[SOURCE EXTRACT]:
<<<<

Hiring a new employee is expensive and time consuming. And when you finally find the perfect fit, you invest even more resources into training the newbie and getting them acclimated to your culture. After all of that, you breathe a sigh of relief. At last – the team is complete and running at full strength again.
Then, seemingly out of nowhere, you get slapped with a resignation notice. Or worse, you get ghosted and your employee just stops showing up. Irritated and confused, you start the search again and hope for a better outcome this time.
Unfortunately, current trends aren’t on your side. Millennial turnover, particularly due to lack of engagement, is a prevalent problem. In fact, it costs American employers billions of dollars per year!
So how do you engage them?
Sure, you can (and probably should) offer an attractive benefits package and work environment, focused on flexibility and feedback. But – you should also ensure that you’re hiring folks that will be successful in your organization. When employees can utilize their strengths and ace what’s expected of them, they feel empowered and happy. They are engaged.
How do you ensure that your new hire will be successful?
You put them in a role that’s in harmony with their innate skills and traits. Your hiring process must be designed to reveal these. With an effective process, there is less need to speculate if the new hire will work out. You’ll have a high degree of certainty.
There are two main components that can be adjusted for this purpose: the interview and the assessment. However, you should take a step back and do some pre-work before tackling these.
Before beginning your search, you should:
- Identify the vital traits and skills required to be successful and mesh well with your culture
- Review high performing employees and find commonalities – is there a secret sauce?

>>>>

[GIVEN INFORMATION]:
<<<<

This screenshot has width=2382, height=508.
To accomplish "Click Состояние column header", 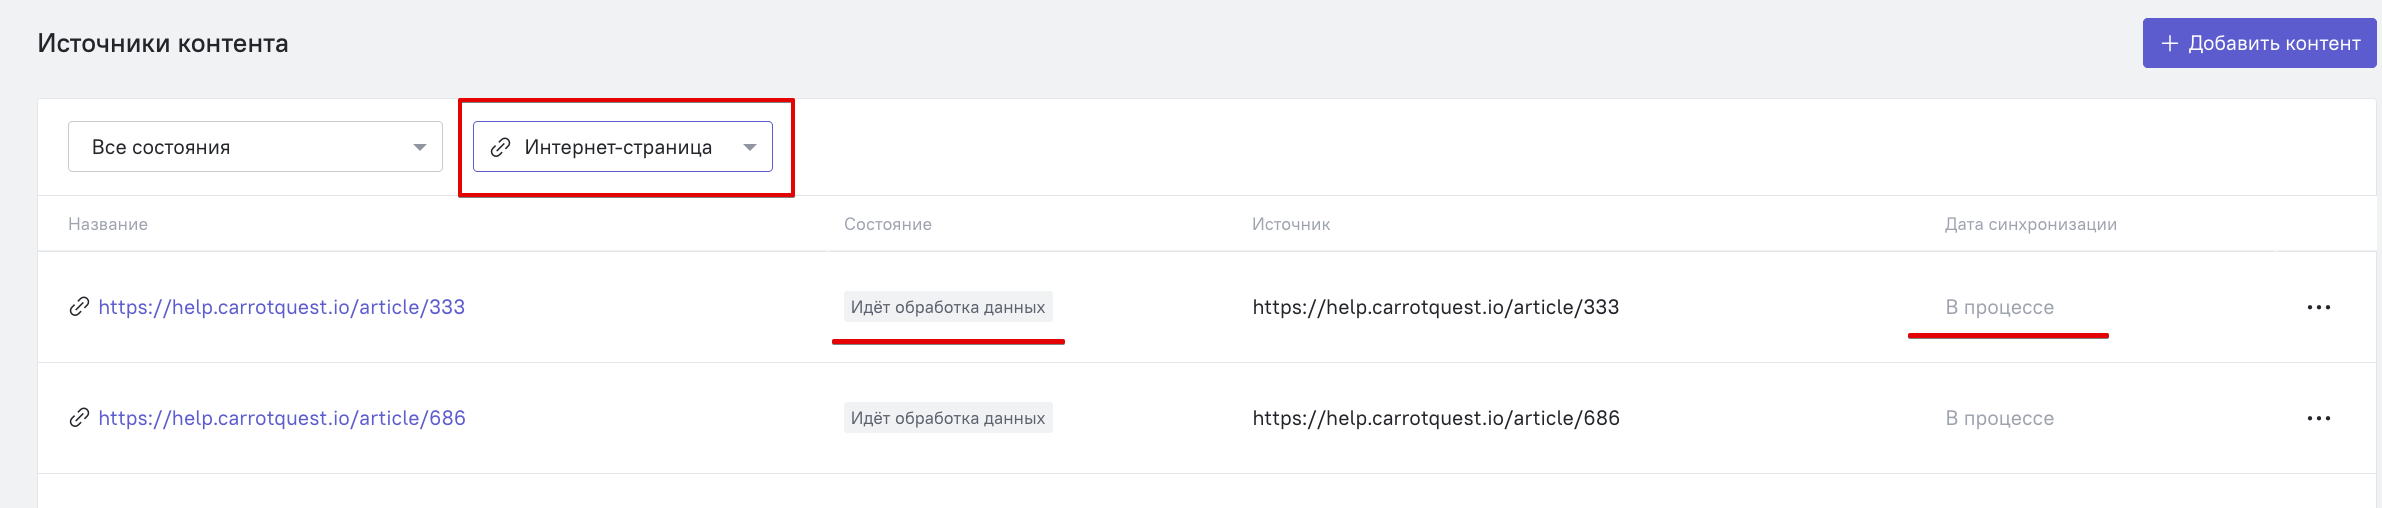I will pyautogui.click(x=888, y=224).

>>>>

[TASK LIST]:
A) In the hiring article, what two components of the hiring process can be adjusted to reveal a candidate's innate skills and traits?
B) Pick up the hiring article after its final line and keep writing.

[EXERCISE RESPONSES]:
A) The interview and the assessment.

B)
These elements should be the foundation of the job posting. By incorporating these points in the first contact a candidate has with your company, you’re increasing your chances of attracting like-minded individuals from the get-go. The Omnia Group can help you craft job postings that target key behaviors.
Once you’ve gotten in some good resumes and completed your initial screening steps, it’s time to get into the nitty gritty.
There are many ways to design an interview. Some hiring managers prefer to have a loose conversation over a structured discussion. While this technique may result in a few good hires, its long term success rate is generally pretty low.
Of course, the interview should be a reflection of you and your brand. But, the purpose of the meeting is to determine if the candidate and position are a good fit for one another. To achieve this, you should ask behaviorally-based questions.
These questions are exactly how they sound. You ask the candidate to tell a story that’s intended to highlight a certain behavior, trait, or skill that’s relevant to the position. The idea is that past behavior and success can predict future behavior and success. It isn’t perfect, but because personality remains relatively stable over time, and personality influences behavior, it can provide useful insight.
An example question might be: Tell me about a time when a sales prospect made an objection during your presentation.
Don’t Forget the Follow Up!
Instead of quickly moving through the questions on your list, try to practice mindful listening and truly hone in on what the candidate is saying. You will see natural opportunities to prompt for additional information. You can make connections to previous answers, ask the candidate why, or simply say “oh?” to keep the discussion flowing. By doing so, you will gain more clarity regarding who this person is and what they are capable of.
By the end of the interview, you should see how the candidate handles situations and carries themselves. Is it in accordance with your firm’s culture and position requirements? This information is also useful when comparing candidates as they can be ranked based on whose responses best align with the company and role.
The interview can help you to identify your top candidates. As a final step, you should use a behavioral assessment to validate and enhance what you’ve learned about them.
This type of assessment illustrates how the candidate approaches work and is an excellent predictor of how they will operate on the job. There aren’t right or wrong answers, or good or bad results. However, you’ll come away knowing if your candidate is assertive or cautious, people-oriented or analytical, fast-paced or methodical, and big picture focused or detail-oriented.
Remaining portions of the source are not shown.